▸ **ITEMS**
** Begin **

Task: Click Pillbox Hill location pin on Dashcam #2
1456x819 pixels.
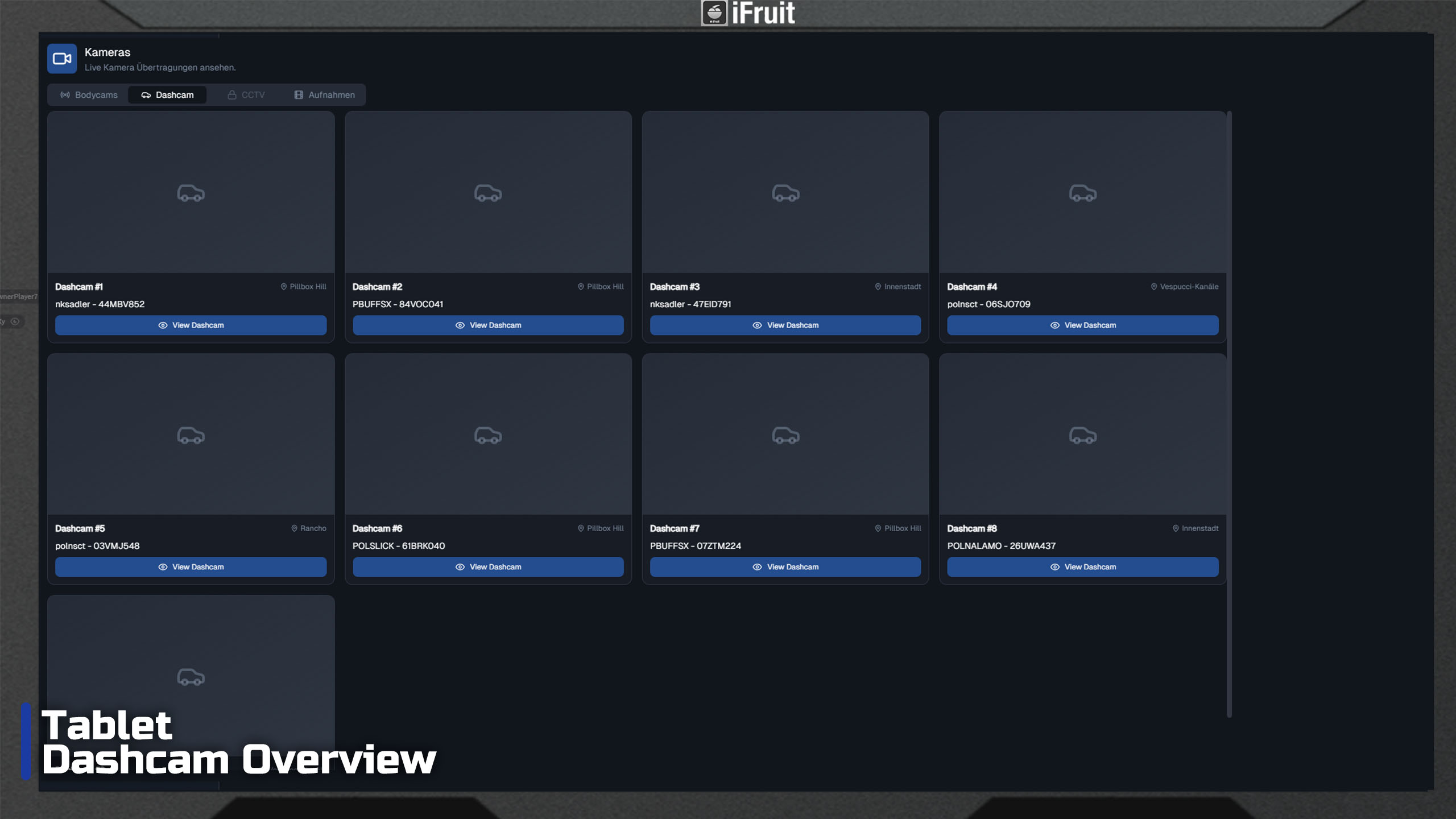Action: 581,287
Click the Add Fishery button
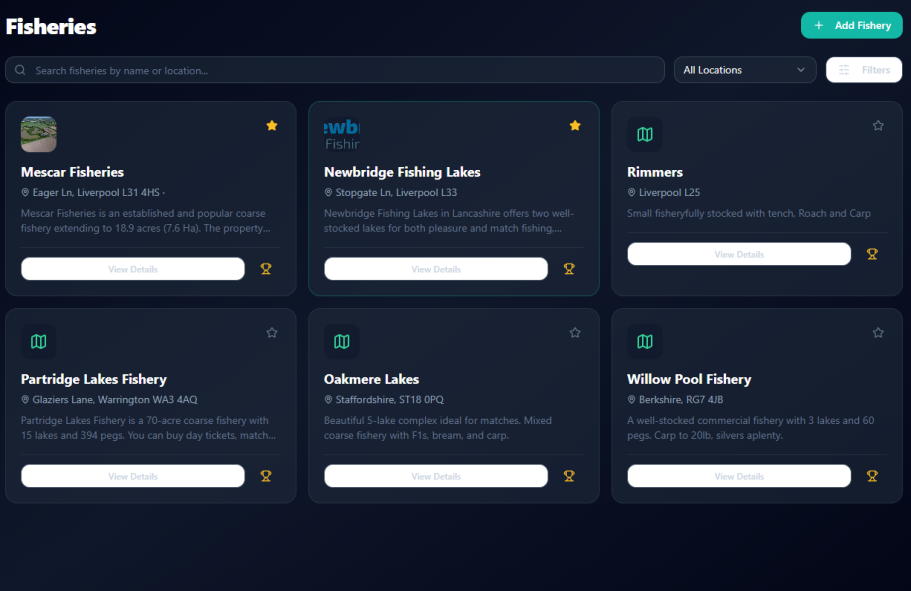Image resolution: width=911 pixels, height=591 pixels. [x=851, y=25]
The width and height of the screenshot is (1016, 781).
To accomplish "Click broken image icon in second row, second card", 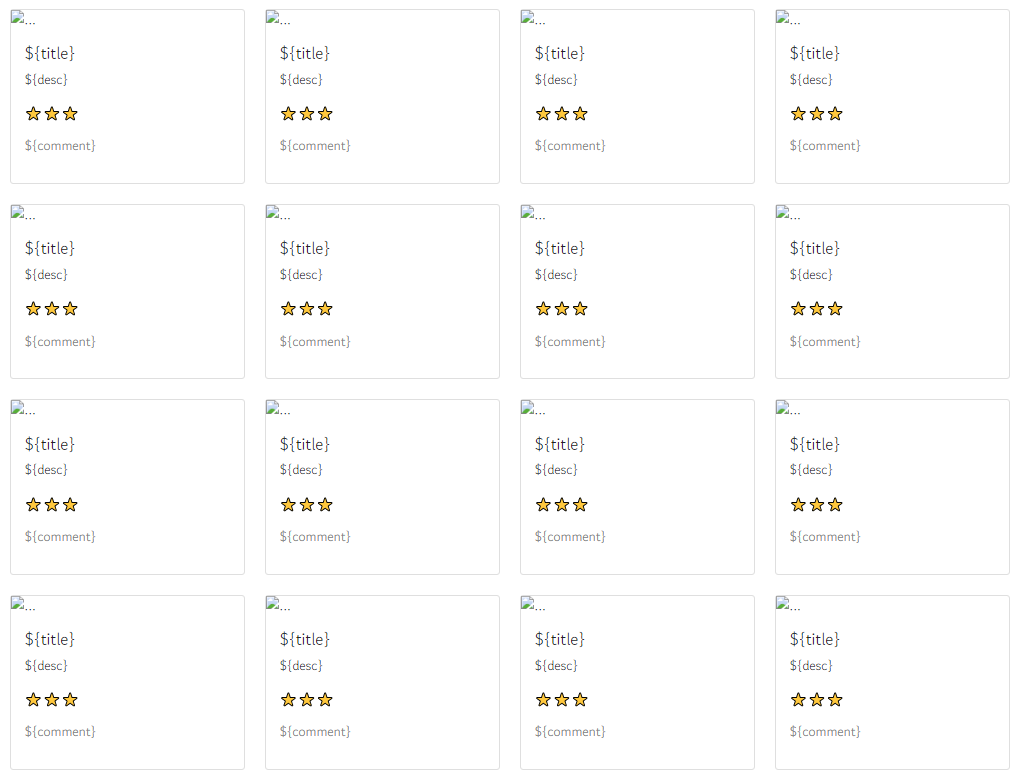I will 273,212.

** End **

▸ **SET EXERCISE**
Could you copy the entries word for word, starting at the very beginning and ending with the line that contains "Image resolution: width=911", including both of those lines? Leave the pictures out of your copy.

▸ **WRITTEN RESPONSE**
Task: Click Pillbox Hill location pin on Dashcam #2
1456x819 pixels.
Action: 581,287
Click the Add Fishery button
Image resolution: width=911 pixels, height=591 pixels. [x=851, y=25]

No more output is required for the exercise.